Abbé Prévost, Manon Lescaut: La rencontre

Commentaire en deux parties :
I. Récit de la rencontre,
II. Les deux personnages

Dernière mise à jour : 16/03/2021 • Proposé par: bac-facile (élève)

Texte étudié

J'avais marqué le temps de mon départ d'Amiens. Hélas ! que ne le marquais-je un jour plus tôt ! J'aurais porté chez mon père toute mon innocence. La veille même de celui que je devais quitter cette ville, étant à me promener avec mon ami, qui s'appelait Tiberge, nous vîmes arriver le coche d'Arras, et nous le suivîmes jusqu'à l'hôtellerie où ces voitures descendent.
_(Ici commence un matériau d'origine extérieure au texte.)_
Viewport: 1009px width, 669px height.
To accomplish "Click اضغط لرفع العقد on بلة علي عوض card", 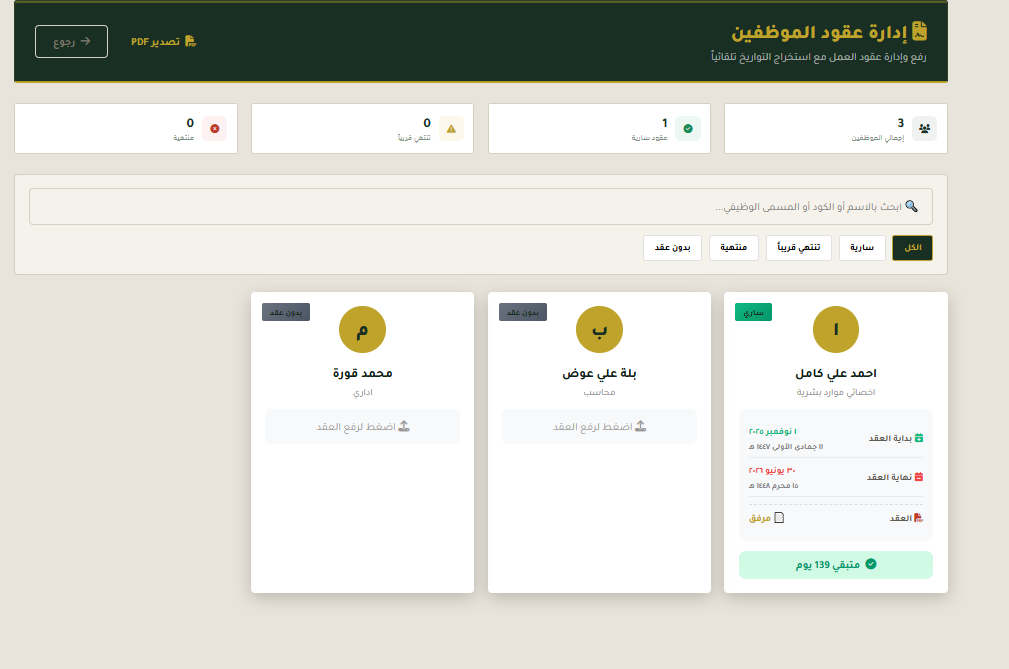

Nous n'avions pas d'autre motif que la curiosité. Il en sortit quelques femmes, qui se retirèrent aussitôt. Mais il en resta une, fort jeune, qui s'arrêta seule dans la cour, pendant qu'un homme d'un âge avancé, qui paraissait lui servir de conducteur, s'empressait pour faire tirer son équipage des paniers.

Elle me parut si charmante que moi, qui n'avais jamais pensé à la différence des sexes ni regardé une fille avec un peu d'attention, moi dis-je, dont tout le monde admirait la sagesse et la retenue, je me trouvai enflammé tout d'un coup jusqu'au transport. J'avais le défaut d'être excessivement timide et facile à déconcerter ; mais loin d'être arrêté alors par cette faiblesse, je m'avançai vers la maîtresse de mon coeur. Quoiqu'elle fût encore moins âgée que moi, elle reçut mes politesses sans paraître embarrassée. Je lui demandai ce qui l'amenait à Amiens et si elle y avait quelques personnes de connaissance.

Abbé Prévost, Manon Lescaut

Introduction

Prévost est né en 1697 et mort en 1763. Il a été novice chez les Jésuites puis soldat puis il est devenu bénédictin. Il est parti ensuite en Angleterre puis en Hollande. Il a été ensuite aumônier du prince de Conti : il était chargé d’écrire une histoire de la famille CONDE. Il est mort d’une crise d’apoplexie.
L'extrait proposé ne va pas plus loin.